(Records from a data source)
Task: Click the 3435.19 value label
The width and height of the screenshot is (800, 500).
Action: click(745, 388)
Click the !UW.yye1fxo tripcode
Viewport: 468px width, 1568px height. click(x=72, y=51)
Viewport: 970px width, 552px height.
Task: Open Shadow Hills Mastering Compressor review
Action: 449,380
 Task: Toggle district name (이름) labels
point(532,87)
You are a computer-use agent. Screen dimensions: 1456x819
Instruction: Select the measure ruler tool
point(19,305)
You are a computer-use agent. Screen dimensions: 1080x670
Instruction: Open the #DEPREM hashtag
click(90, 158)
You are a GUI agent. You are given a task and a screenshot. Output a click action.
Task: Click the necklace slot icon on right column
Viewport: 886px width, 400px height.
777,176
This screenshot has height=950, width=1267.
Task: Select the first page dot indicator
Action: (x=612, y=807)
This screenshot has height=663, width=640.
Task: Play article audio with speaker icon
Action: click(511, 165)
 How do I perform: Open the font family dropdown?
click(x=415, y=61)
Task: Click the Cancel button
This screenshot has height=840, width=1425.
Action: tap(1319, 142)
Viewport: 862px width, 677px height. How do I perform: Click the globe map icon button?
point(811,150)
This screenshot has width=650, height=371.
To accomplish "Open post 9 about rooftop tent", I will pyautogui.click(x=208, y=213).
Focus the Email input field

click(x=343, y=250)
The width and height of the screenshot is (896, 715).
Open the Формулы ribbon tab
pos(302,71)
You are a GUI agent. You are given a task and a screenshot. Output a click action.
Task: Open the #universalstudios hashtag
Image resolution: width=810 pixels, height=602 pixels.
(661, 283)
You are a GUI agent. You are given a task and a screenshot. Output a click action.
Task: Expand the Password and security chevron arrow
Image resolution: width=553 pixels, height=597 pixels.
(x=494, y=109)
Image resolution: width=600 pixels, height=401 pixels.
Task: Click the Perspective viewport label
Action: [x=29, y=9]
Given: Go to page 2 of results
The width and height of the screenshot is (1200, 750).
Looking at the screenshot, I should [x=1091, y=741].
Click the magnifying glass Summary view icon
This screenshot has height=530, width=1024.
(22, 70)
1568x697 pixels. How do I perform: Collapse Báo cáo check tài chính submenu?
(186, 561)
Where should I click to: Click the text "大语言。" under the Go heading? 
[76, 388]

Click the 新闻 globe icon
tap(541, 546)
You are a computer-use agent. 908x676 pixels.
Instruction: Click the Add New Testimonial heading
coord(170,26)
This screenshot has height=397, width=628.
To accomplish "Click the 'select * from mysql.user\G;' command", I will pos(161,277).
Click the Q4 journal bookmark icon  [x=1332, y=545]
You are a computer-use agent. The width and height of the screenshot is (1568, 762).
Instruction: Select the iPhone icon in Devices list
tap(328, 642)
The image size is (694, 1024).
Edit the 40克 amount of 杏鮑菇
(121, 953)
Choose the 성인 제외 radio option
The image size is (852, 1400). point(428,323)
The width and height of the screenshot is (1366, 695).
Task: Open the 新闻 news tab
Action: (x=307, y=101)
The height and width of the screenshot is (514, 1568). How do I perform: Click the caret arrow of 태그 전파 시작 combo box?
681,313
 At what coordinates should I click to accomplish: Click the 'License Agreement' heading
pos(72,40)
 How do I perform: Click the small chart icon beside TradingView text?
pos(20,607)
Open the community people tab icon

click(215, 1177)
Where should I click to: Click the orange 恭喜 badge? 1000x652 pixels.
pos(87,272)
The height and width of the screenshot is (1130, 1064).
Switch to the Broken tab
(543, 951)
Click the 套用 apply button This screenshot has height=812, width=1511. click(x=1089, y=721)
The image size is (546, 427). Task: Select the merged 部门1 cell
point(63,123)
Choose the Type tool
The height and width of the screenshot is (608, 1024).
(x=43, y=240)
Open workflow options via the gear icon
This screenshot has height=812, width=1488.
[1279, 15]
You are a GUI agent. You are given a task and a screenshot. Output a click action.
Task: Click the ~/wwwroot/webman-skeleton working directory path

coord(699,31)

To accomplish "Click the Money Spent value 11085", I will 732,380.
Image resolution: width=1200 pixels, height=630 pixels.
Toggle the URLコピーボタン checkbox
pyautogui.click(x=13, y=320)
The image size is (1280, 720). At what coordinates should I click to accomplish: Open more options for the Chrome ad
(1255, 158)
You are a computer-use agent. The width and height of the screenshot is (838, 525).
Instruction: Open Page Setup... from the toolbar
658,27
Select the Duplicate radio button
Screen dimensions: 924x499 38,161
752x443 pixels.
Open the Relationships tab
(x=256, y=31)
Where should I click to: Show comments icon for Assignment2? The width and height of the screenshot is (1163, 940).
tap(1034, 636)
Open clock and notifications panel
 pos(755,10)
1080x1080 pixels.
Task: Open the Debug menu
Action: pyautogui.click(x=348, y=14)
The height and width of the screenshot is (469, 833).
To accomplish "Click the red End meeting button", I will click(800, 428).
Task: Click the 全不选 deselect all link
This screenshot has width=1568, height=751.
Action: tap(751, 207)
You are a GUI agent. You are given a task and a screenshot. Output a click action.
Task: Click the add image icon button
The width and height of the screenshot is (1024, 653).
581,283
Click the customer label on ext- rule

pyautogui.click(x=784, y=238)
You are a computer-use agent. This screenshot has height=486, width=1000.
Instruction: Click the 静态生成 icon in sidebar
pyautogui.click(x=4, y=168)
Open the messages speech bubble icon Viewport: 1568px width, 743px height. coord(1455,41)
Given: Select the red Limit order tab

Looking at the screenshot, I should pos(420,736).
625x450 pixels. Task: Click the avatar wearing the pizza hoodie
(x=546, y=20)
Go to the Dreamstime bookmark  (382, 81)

TASK DESCRIPTION - Update all of the entries above by changing every "GUI agent" to "interface agent", then write them out again in full with everything else left as it is.

RESULT OF THE EXERCISE -
Task: Click the 3435.19 value label
The width and height of the screenshot is (800, 500).
Action: click(745, 388)
Click the !UW.yye1fxo tripcode
Viewport: 468px width, 1568px height. click(x=72, y=51)
Viewport: 970px width, 552px height.
Task: Open Shadow Hills Mastering Compressor review
Action: 449,380
 Task: Toggle district name (이름) labels
point(532,87)
You are a computer-use agent. Screen dimensions: 1456x819
Instruction: Select the measure ruler tool
point(19,305)
You are a computer-use agent. Screen dimensions: 1080x670
Instruction: Open the #DEPREM hashtag
click(90, 158)
You are a interface agent. You are given a task and a screenshot. Output a click action.
Task: Click the necklace slot icon on right column
Viewport: 886px width, 400px height.
777,176
This screenshot has height=950, width=1267.
Task: Select the first page dot indicator
Action: (x=612, y=807)
This screenshot has height=663, width=640.
Task: Play article audio with speaker icon
Action: click(511, 165)
 How do I perform: Open the font family dropdown?
click(x=415, y=61)
Task: Click the Cancel button
This screenshot has height=840, width=1425.
Action: tap(1319, 142)
Viewport: 862px width, 677px height. How do I perform: Click the globe map icon button?
point(811,150)
This screenshot has width=650, height=371.
To accomplish "Open post 9 about rooftop tent", I will pyautogui.click(x=208, y=213).
Focus the Email input field

click(x=343, y=250)
The width and height of the screenshot is (896, 715).
Open the Формулы ribbon tab
pos(302,71)
You are a interface agent. You are given a task and a screenshot. Output a click action.
Task: Open the #universalstudios hashtag
Image resolution: width=810 pixels, height=602 pixels.
(661, 283)
You are a interface agent. You are given a task and a screenshot. Output a click action.
Task: Expand the Password and security chevron arrow
Image resolution: width=553 pixels, height=597 pixels.
(x=494, y=109)
Image resolution: width=600 pixels, height=401 pixels.
Task: Click the Perspective viewport label
Action: [x=29, y=9]
Given: Go to page 2 of results
The width and height of the screenshot is (1200, 750).
Looking at the screenshot, I should [x=1091, y=741].
Click the magnifying glass Summary view icon
This screenshot has height=530, width=1024.
(22, 70)
1568x697 pixels. How do I perform: Collapse Báo cáo check tài chính submenu?
(186, 561)
Where should I click to: Click the text "大语言。" under the Go heading? 
[76, 388]

Click the 新闻 globe icon
tap(541, 546)
You are a computer-use agent. 908x676 pixels.
Instruction: Click the Add New Testimonial heading
coord(170,26)
This screenshot has height=397, width=628.
To accomplish "Click the 'select * from mysql.user\G;' command", I will pos(161,277).
Click the Q4 journal bookmark icon  [x=1332, y=545]
You are a computer-use agent. The width and height of the screenshot is (1568, 762).
Instruction: Select the iPhone icon in Devices list
tap(328, 642)
The image size is (694, 1024).
Edit the 40克 amount of 杏鮑菇
(121, 953)
Choose the 성인 제외 radio option
The image size is (852, 1400). point(428,323)
The width and height of the screenshot is (1366, 695).
Task: Open the 新闻 news tab
Action: (x=307, y=101)
The height and width of the screenshot is (514, 1568). How do I perform: Click the caret arrow of 태그 전파 시작 combo box?
681,313
 At what coordinates should I click to accomplish: Click the 'License Agreement' heading
pos(72,40)
 How do I perform: Click the small chart icon beside TradingView text?
pos(20,607)
Open the community people tab icon

click(215, 1177)
Where should I click to: Click the orange 恭喜 badge? 1000x652 pixels.
pos(87,272)
The height and width of the screenshot is (1130, 1064).
Switch to the Broken tab
(543, 951)
Click the 套用 apply button This screenshot has height=812, width=1511. click(x=1089, y=721)
The image size is (546, 427). Task: Select the merged 部门1 cell
point(63,123)
Choose the Type tool
The height and width of the screenshot is (608, 1024).
(x=43, y=240)
Open workflow options via the gear icon
This screenshot has height=812, width=1488.
[1279, 15]
You are a interface agent. You are given a task and a screenshot. Output a click action.
Task: Click the ~/wwwroot/webman-skeleton working directory path

coord(699,31)

To accomplish "Click the Money Spent value 11085", I will 732,380.
Image resolution: width=1200 pixels, height=630 pixels.
Toggle the URLコピーボタン checkbox
pyautogui.click(x=13, y=320)
The image size is (1280, 720). At what coordinates should I click to accomplish: Open more options for the Chrome ad
(1255, 158)
You are a computer-use agent. The width and height of the screenshot is (838, 525).
Instruction: Open Page Setup... from the toolbar
658,27
Select the Duplicate radio button
Screen dimensions: 924x499 38,161
752x443 pixels.
Open the Relationships tab
(x=256, y=31)
Where should I click to: Show comments icon for Assignment2? The width and height of the screenshot is (1163, 940).
tap(1034, 636)
Open clock and notifications panel
 pos(755,10)
1080x1080 pixels.
Task: Open the Debug menu
Action: pyautogui.click(x=348, y=14)
The height and width of the screenshot is (469, 833).
To accomplish "Click the red End meeting button", I will click(800, 428).
Task: Click the 全不选 deselect all link
This screenshot has width=1568, height=751.
Action: tap(751, 207)
You are a interface agent. You are given a task and a screenshot. Output a click action.
Task: Click the add image icon button
The width and height of the screenshot is (1024, 653).
581,283
Click the customer label on ext- rule

pyautogui.click(x=784, y=238)
You are a computer-use agent. This screenshot has height=486, width=1000.
Instruction: Click the 静态生成 icon in sidebar
pyautogui.click(x=4, y=168)
Open the messages speech bubble icon Viewport: 1568px width, 743px height. coord(1455,41)
Given: Select the red Limit order tab

Looking at the screenshot, I should pos(420,736).
625x450 pixels. Task: Click the avatar wearing the pizza hoodie
(x=546, y=20)
Go to the Dreamstime bookmark  (382, 81)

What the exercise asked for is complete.